Greffes du cœur a Zurich stop ! on enquête !
21 juin 2005, Le Temps
Les transplantations cardiaques à l’Hôpital universitaire de Zurich sont soumises à un moratoire.
Des médecins auraient greffé un cœur incompatible en toute connaissance de cause.
Les spécialistes tiennent à rassurer le public sur la qualité de la médecine suisse de transplantation.
L’Hôpital universitaire de Zurich ne transplantera plus de cœur jusqu’à nouvel avis. La conseillère d’Etat zurichoise à la tête de la santé, Verena Diener, a rencontré hier la direction de l’hôpital. D’un commun accord, il a été décidé de soumettre les greffes de cœur à un moratoire.
Celui-ci devrait être limité, si possible, à quelques semaines seulement, selon le Département cantonal de la santé. Le temps pour la justice de mener à bien l’enquête sur le décès d’une patiente transplantée.
Cette décision intervient suite aux révélations des journaux alémaniques très compromettantes pour le corps médical de l’Hôpital universitaire de Zurich. Par son geste, Verena Diener dit vouloir assurer la sécurité des patients. “La pression sur l’équipe chargée de ce type d’opérations est telle qu’elle n’est pas en mesure d’assumer la responsabilité d’autres transplantations”, a-t-elle expliqué dimanche soir à la télévision alémanique. L’hôpital zurichois est sur la sellette depuis plusieurs mois, notamment après un nouvel échec d’une opération cardiaque la semaine dernière.
Une “expérience” ratée?
Les partis bourgeois ont vivement critiqué le moratoire qui, selon eux, risque de saper les efforts pour maintenir les transplantations cardiaques à Zurich. La clinique du cœur, mondialement reconnue, doit rester au bord de la Limmat, a déclaré hier le Parti radical.
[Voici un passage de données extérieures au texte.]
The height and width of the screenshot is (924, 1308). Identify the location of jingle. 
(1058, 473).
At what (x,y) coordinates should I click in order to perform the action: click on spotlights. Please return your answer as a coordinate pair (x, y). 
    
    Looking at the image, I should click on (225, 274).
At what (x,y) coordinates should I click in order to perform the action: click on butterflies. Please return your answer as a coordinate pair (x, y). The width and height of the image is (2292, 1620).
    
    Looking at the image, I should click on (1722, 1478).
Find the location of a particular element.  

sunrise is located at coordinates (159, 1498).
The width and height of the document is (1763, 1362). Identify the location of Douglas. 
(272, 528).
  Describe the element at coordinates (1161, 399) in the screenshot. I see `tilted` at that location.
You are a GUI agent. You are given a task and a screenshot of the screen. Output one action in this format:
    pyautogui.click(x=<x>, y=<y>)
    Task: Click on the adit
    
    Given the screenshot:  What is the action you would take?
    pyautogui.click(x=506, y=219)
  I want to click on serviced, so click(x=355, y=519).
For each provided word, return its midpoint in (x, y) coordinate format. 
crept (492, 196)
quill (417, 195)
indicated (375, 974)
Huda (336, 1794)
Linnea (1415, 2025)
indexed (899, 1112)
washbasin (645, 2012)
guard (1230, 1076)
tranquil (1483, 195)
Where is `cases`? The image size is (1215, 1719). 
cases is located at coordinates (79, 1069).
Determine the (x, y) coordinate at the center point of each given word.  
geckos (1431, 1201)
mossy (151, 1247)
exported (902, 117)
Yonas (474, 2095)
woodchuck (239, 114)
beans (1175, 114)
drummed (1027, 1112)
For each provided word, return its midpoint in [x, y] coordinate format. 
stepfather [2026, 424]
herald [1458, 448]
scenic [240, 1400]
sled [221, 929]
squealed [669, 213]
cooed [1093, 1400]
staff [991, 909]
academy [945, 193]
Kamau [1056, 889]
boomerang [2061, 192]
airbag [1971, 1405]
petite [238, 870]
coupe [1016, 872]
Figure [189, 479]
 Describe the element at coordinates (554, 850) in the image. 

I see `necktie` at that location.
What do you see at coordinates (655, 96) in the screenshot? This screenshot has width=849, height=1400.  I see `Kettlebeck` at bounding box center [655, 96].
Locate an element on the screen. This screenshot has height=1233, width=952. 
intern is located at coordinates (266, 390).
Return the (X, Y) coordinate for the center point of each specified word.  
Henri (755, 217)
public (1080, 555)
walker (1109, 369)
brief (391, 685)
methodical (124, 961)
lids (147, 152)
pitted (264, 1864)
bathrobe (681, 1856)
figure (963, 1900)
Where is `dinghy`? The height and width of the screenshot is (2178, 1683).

En revanche, le Parti socialiste salue la décision de Verena Diener et regrette même qu’elle ne soit pas tombée plus tôt.
Ce moratoire sur les transplantations cardiaques est la conséquence du décès non élucidé de Rosmarie Voser survenu en avril 2004. Cette patiente, suivie par la télévision alémanique, devait mourir suite à une greffe de cœur au groupe sanguin incompatible avec le sien. La direction de l’hôpital avait alors parlé d’un “malentendu” suite à des erreurs de communications internes.
Or, se basant sur un rapport de l’Institut de médecine légale de l’Université de Zurich et des procès-verbaux d’audition sur cette affaire, les médias ont révélé ces derniers jours que les médecins étaient au courant de l’incompatibilité du groupe sanguin et qu’ils avaient donc sciemment greffé un cœur de groupe A à la patiente de groupe sanguin O.
Selon le Tagesanzeiger, ils auraient ainsi tenté une “expérience”, mais sans avoir demandé l’aval ni de la patiente ni d’un comité d’éthique. “Si les soupçons devaient se vérifier, les responsables auraient alors agi de manière absolument condamnable”, estime la conseillère d’Etat verte libérale.
La justice, jusqu’alors muette, est également sortie de sa réserve ce week-end. Le procureur responsable Ulrich Weder a déclaré à la radio alémanique enquêter contre Marko Turina, l’ancien chef de la clinique de transplantation et responsable au moment des faits, non plus pour homicide par négligence, mais pour meurtre par dol éventuel.
Le Ministère public espère faire avancer l’instruction en obtenant de nouveaux éléments de personnes pas encore interrogées. Car, plus d’une année après le drame, toute l’équipe soignante n’a pas encore donné sa version des faits.
C’est justement devant la lenteur de la justice, que la presse a pris le relais et a mené ses propres enquêtes. Selon le Ta ges Anzeiger de samedi, les deux cardiologues qui ont opéré Rosmarie Voser auraient été informés plusieurs heures avant l’opération que le cœur était d’un groupe sanguin incompatible, mais auraient décidé, compte tenu des faibles chances de survie de la patiente, d’effectuer tout de même la greffe. La direction de l’hôpital a déchargé dimanche les médecins concernés de leurs tâches cliniques.